Wednesday, June 27th, 2007

🦋 Singing along

There's something in music I like, a quality I can't identify, that gives me this rush of pleasure that is strongly associated with wanting to sing along. I've talked about this before in relation to Perspex Island, and this afternoon when I was mowing the lawn and listening to Nextdoorland it hit me -- Robyn sings "Can you make it rain,/ Can you make it rain tonight" and I can't help it, singing along is just an instinctual reaction to the pleasure I feel. And then, just now I was sitting and listening to the Band playing "Up on Cripple Creek" and the same thing happened to me when Levon sang "If there's anything she can do --"... (A few nights ago Ellen and I were watching The Last Waltz and together we sang along with the whole song when they were playing "The Night They Drove Old Dixie Down", and that was a beautiful thing.) I want to know what this quality is.

posted evening of June 27th, 2007: Respond
➳ More posts about The Last Waltz

Saturday, June 23rd, 2007

🦋 The Last Waltz

Last time I watched The Last Waltz -- which must have been 15 years ago -- I did not appreciate it. I think I was watching it for the Dylan appearance, which is only a few songs at the end, and wasn't really paying attention to the greatness of every song in the movie (well except "Dry Your Eyes", I wouldn't count that as a great song, though I do think it might have some possibilities if someone besides Neil Diamond were singing it). Ellen and I watched the movie last night; what a wonderful thing it is.

posted morning of June 23rd, 2007: Respond
➳ More posts about Music

Monday, March 26th, 2007

I just did something I have never done, which is to call my cable provider and order a channel. To wit, I ordered the Sundance Channel, because tomorrow night at 10 they are premiering John Edgington's documentary, "Robyn Hitchcock: Sex, Death, Food, and Insects". This looks like it will be really good -- you can see some trailers at the Sundance web site, although the rest of the internets seem not to have heard about it yet. This anecdote made my day.

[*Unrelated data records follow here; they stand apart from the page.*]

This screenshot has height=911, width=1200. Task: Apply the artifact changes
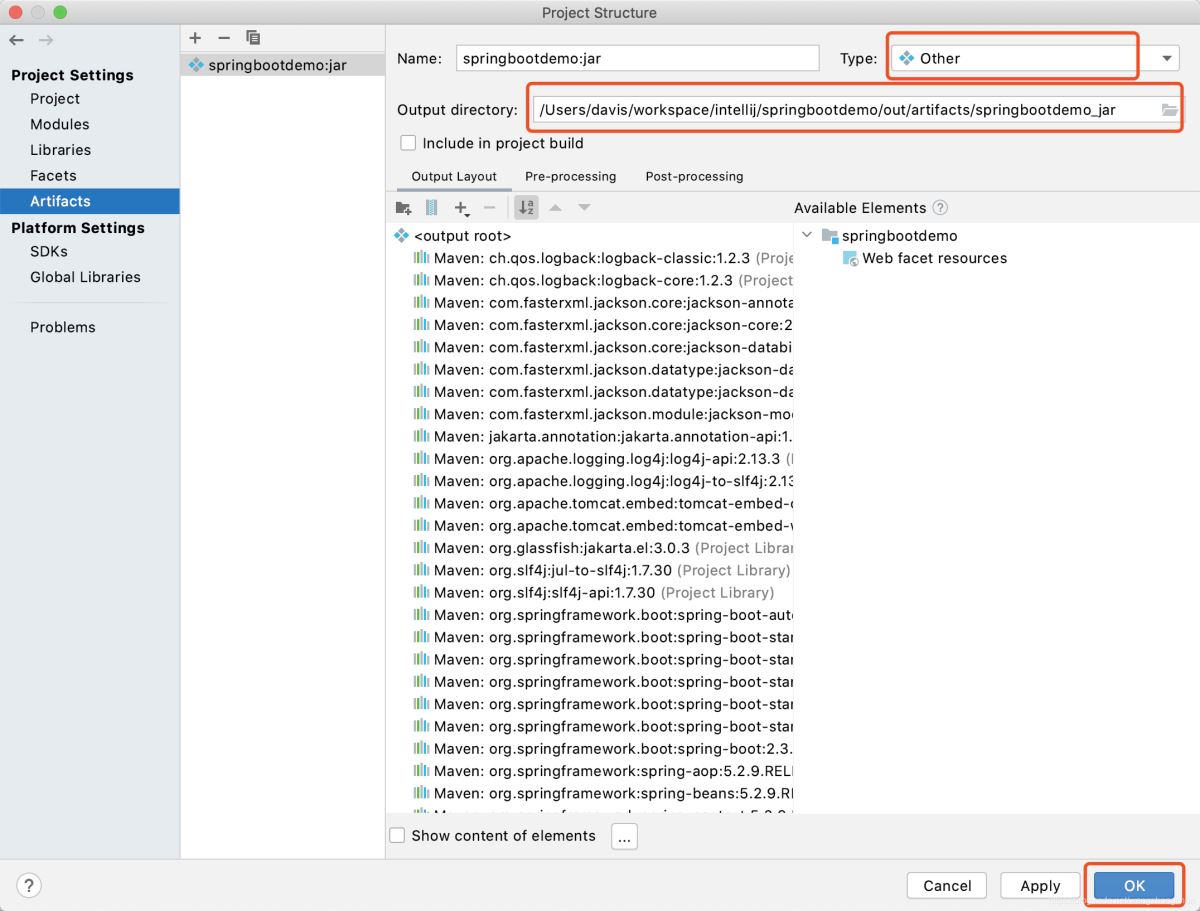point(1039,885)
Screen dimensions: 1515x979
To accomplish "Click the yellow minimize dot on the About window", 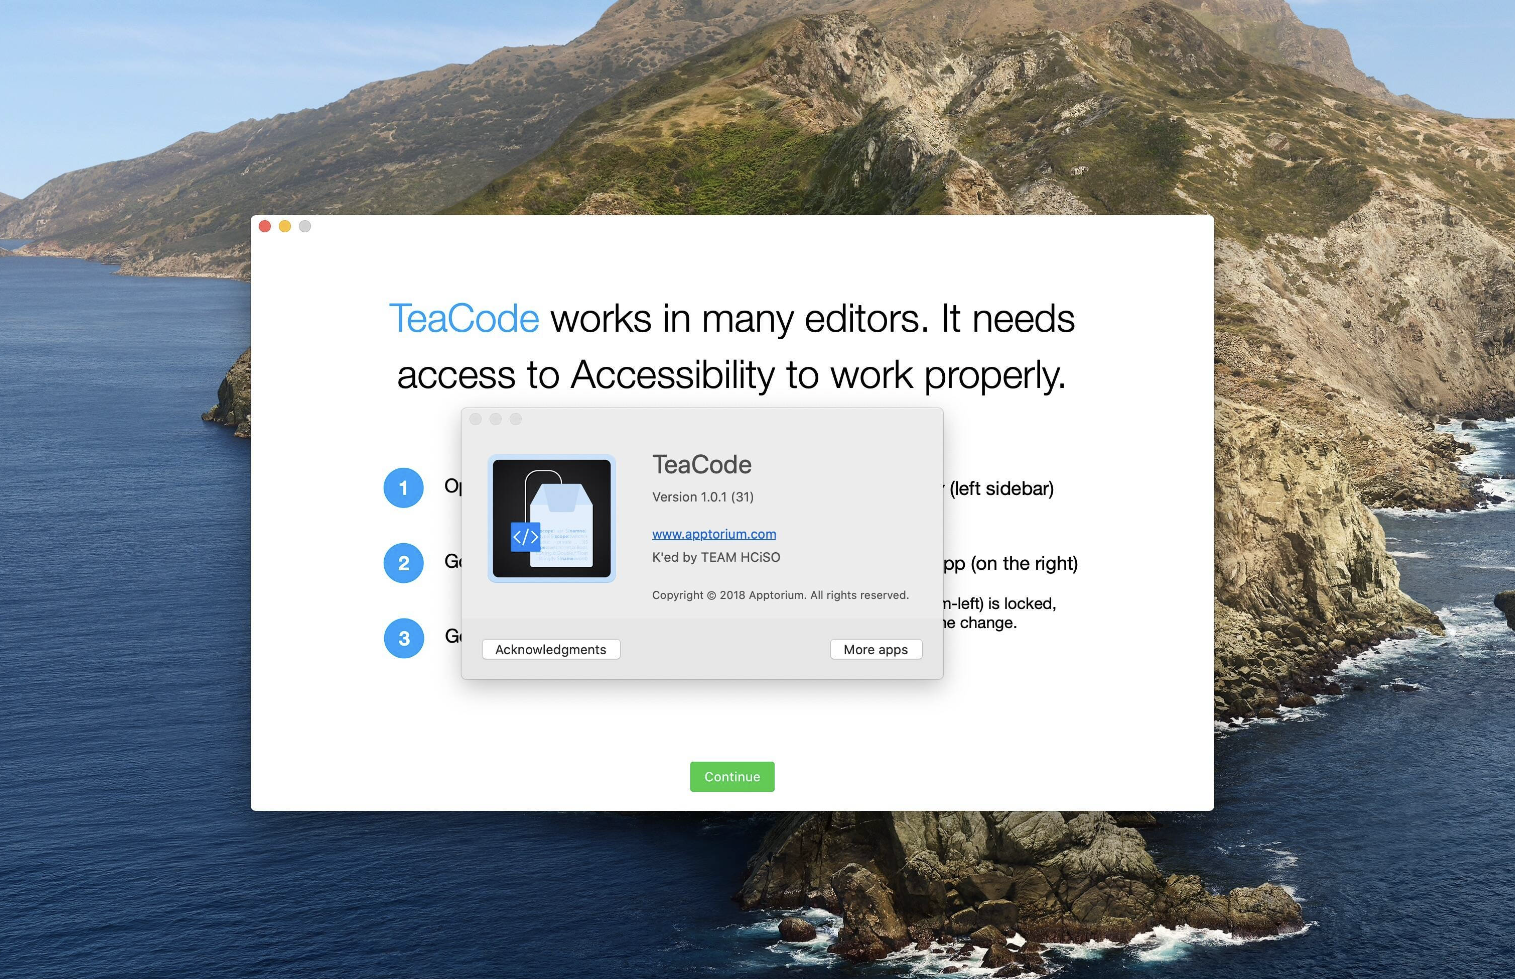I will click(x=497, y=419).
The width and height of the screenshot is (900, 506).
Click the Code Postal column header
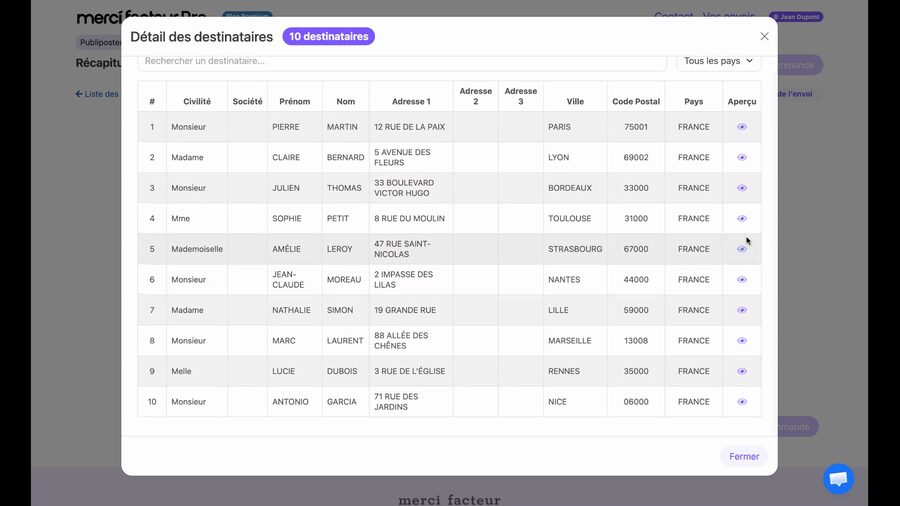tap(636, 102)
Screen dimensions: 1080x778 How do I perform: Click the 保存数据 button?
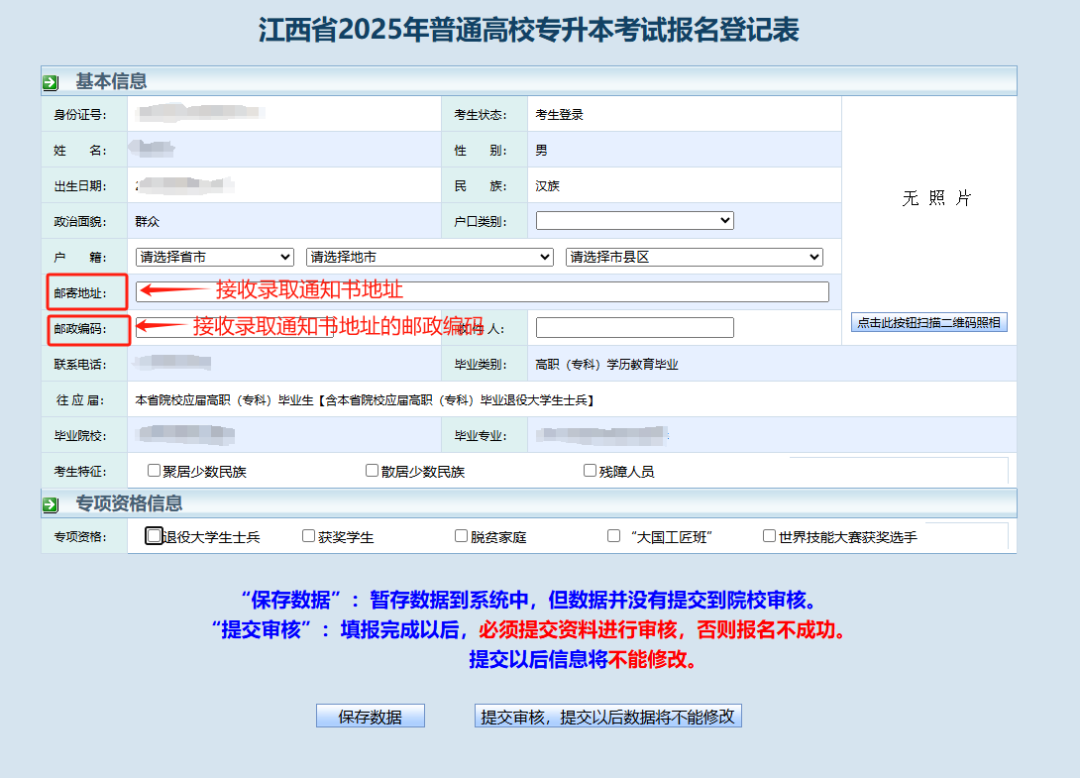click(x=370, y=715)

...The reason the rest of the internets have not heard about it, is that the title is actually "Robyn Hitchcock: Sex, Food, Death, and Insects". Here is the press release.

posted morning of March 26th, 2007: Respond
➳ More posts about Sex, Food, Death, and Insects

Monday, February 26th, 2007

🦋 Dr. Borg

Watching Wild Strawberries tonight for the second-and-a-half time. At the opening scene I am hit by the realization that Dr. Borg is based (in part) on the same archetype which underlies Moominpappa's character. (I am rereading Comet in Moominland to Sylvia for bedtime stories this past week or so.) Also Sara reminds me of the Snork Maiden. Funny... I wonder how much Bergman and Jannsen are coming from the same place culturally.

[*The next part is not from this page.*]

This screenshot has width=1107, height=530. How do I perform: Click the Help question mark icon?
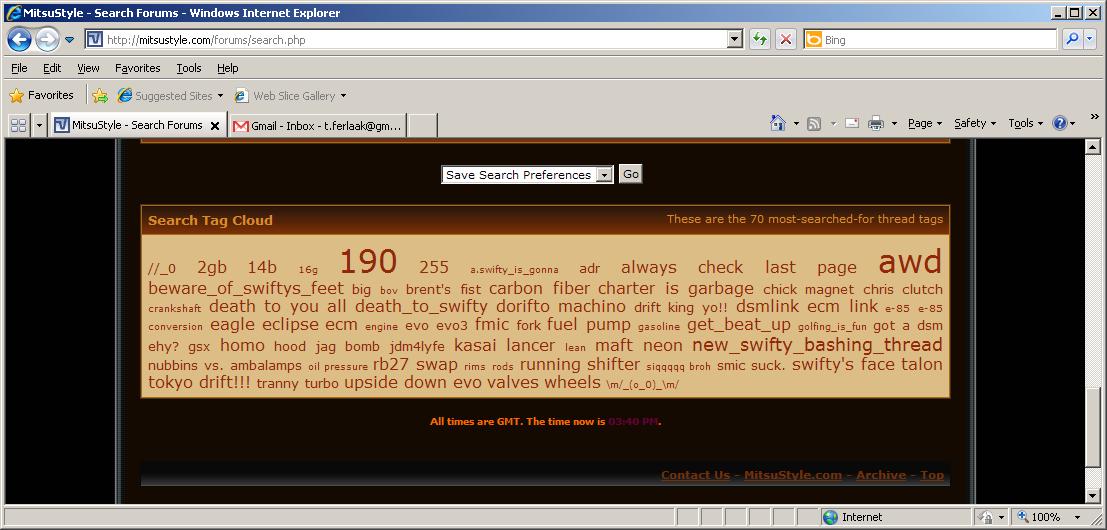[x=1059, y=123]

posted evening of February 26th, 2007: Respond
➳ More posts about Ingmar Bergman

Sunday, January 14th, 2007

More thoughts on Vagabond -- I kept coming back to wondering how closely the events of the movie matched the events of Mona's final days, and what Varda's research had looked like. I have an image of her conducting interviews with the people portrayed, and then building on those interviews to create dialogue. I felt so strongly the spectre of death hovering over Mona! Especially starting around the time she hitched a ride with Mme. Landier -- who seemed downright creepy on the second viewing. The final sequence, from when Mona flees the fire, to when she is assaulted by the wine-makers, to her wandering into the field and falling, had me crawling out of my skin. How true to life is that image of the wine-makers carousing and chasing random pedestrians around, dowsing them with dregs?

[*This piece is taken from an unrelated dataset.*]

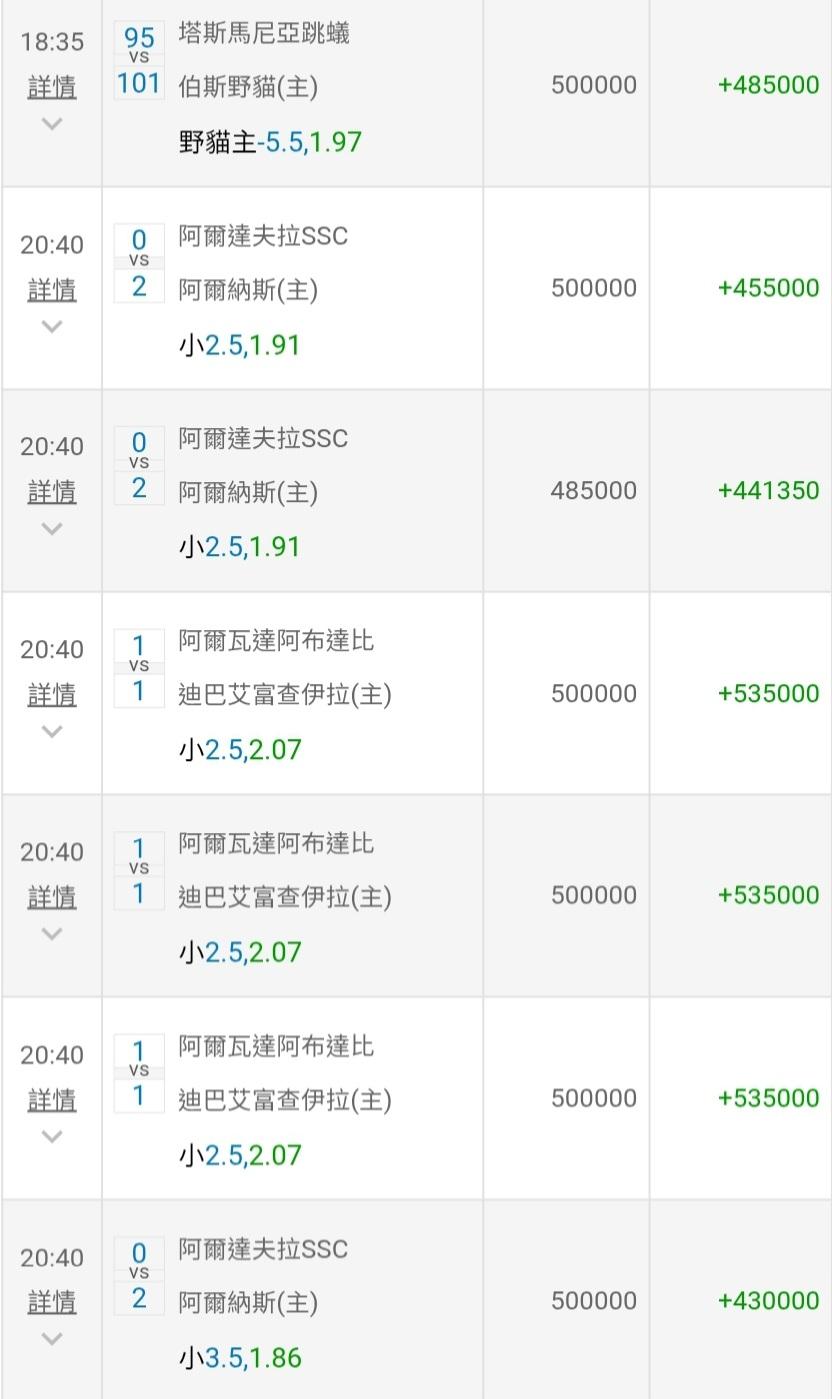
Task: Select the 485000 stake amount
Action: point(593,491)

posted evening of January 14th, 2007: Respond
➳ More posts about Vagabond

Tonight I am watching Vagabond again -- having seen it yesterday is really helping with the comprehension. So I don't have to pay as much attention to the subtitles and I'm catching more of Varda's visual genius. Also, some plot elements that didn't quite click for me last night are coming together, though there are still a few scenes that don't make sense -- like I'm not sure who the woman is that is saying, 40 minutes in, (approximately) "She's got a good head on her shoulders -- if I'd have thrown you out at her age, my life would have been better", or whom she's talking to, or whom she's talking about.